I’m currently watching a programme about art. In this episode they are researching a wall painting on the plaster of a bedroom in a house in Surrey. Ben Nicholson was a friend of the one-time owner and is supposedly the painter of the piece. If it is by Nicholson it will be valuable enough to justify preserving it (which probably involves removing a piece of the wall). If not, I fear it may just be destroyed. It all comes down to money. Conserving paintings and removing sections of wall is not a cheap undertaking. However, I like the detective work and the technology.
The question of attribution was finally solved by the art experts (though it was an opinion, of course, rather than fact). They believe that the painting is a joint effort between Nicholson and his mate, This brings the estimated value down from £200,000 to about £50 – 100,000. Nobody is quite sure what a joint work is worth because this is the only one known. This, fortunately, is enough to justify removing the painting.

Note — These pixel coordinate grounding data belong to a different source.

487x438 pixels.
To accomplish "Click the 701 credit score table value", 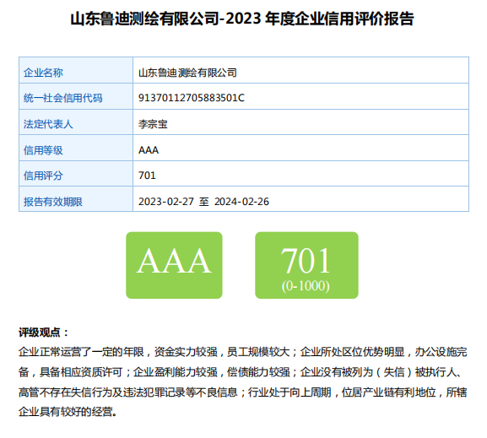I will [x=147, y=176].
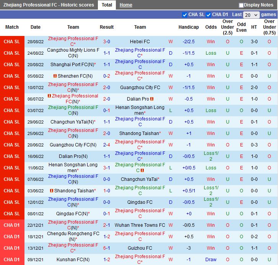
Task: Enable the Display Notes checkbox
Action: [x=241, y=5]
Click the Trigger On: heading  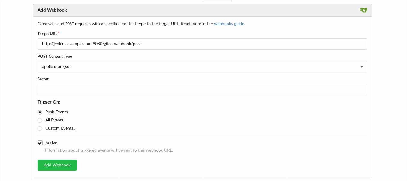[x=49, y=102]
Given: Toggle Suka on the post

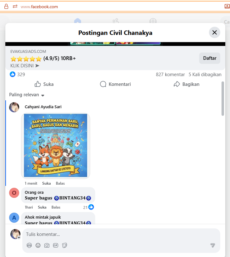Looking at the screenshot, I should [44, 84].
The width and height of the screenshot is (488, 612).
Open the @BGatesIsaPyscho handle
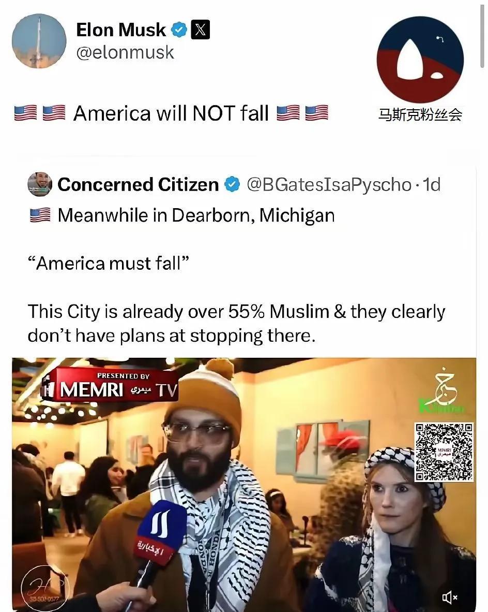click(329, 185)
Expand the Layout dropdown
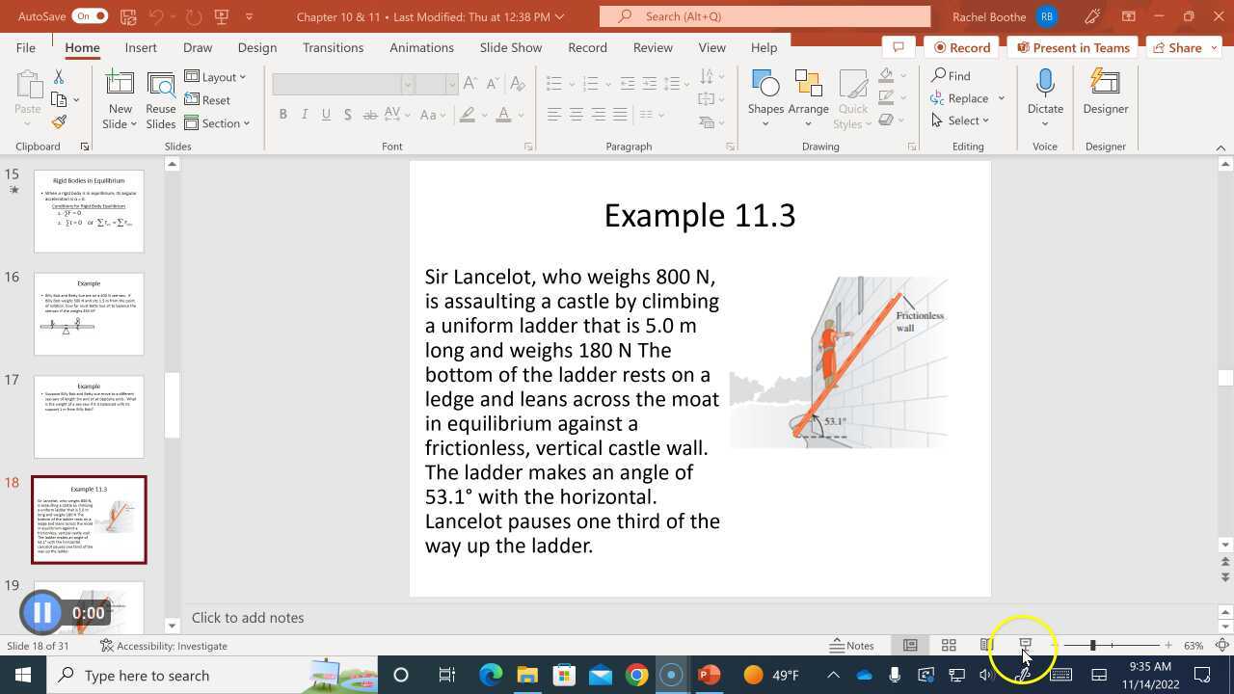This screenshot has width=1234, height=694. point(216,76)
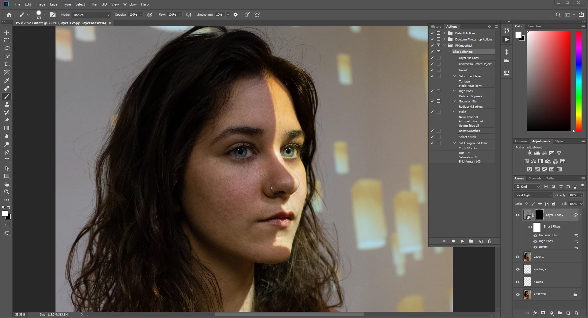Screen dimensions: 588x318
Task: Activate the Zoom tool
Action: pyautogui.click(x=7, y=192)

To do this they paste tissue on the surface (using special glue and tissue), sandwich the wall between two pieces of thick plywood and cut round it. The strange thing is that although I’ve never seen it done before I could (with the exception of the special tissue) have worked out the method. All those years of messing about in poultry sheds seems to have paid off. I miss the days spent with tools and practicality – life as a shop assistant with a computer lacks an element of challenge. It’s OK trying to use sales techniques on eBay, but you never know if something sells because of your skill and knowledge or because it’s too cheap. Or just through blind chance.
Working with tools is a very good, lifelong skill.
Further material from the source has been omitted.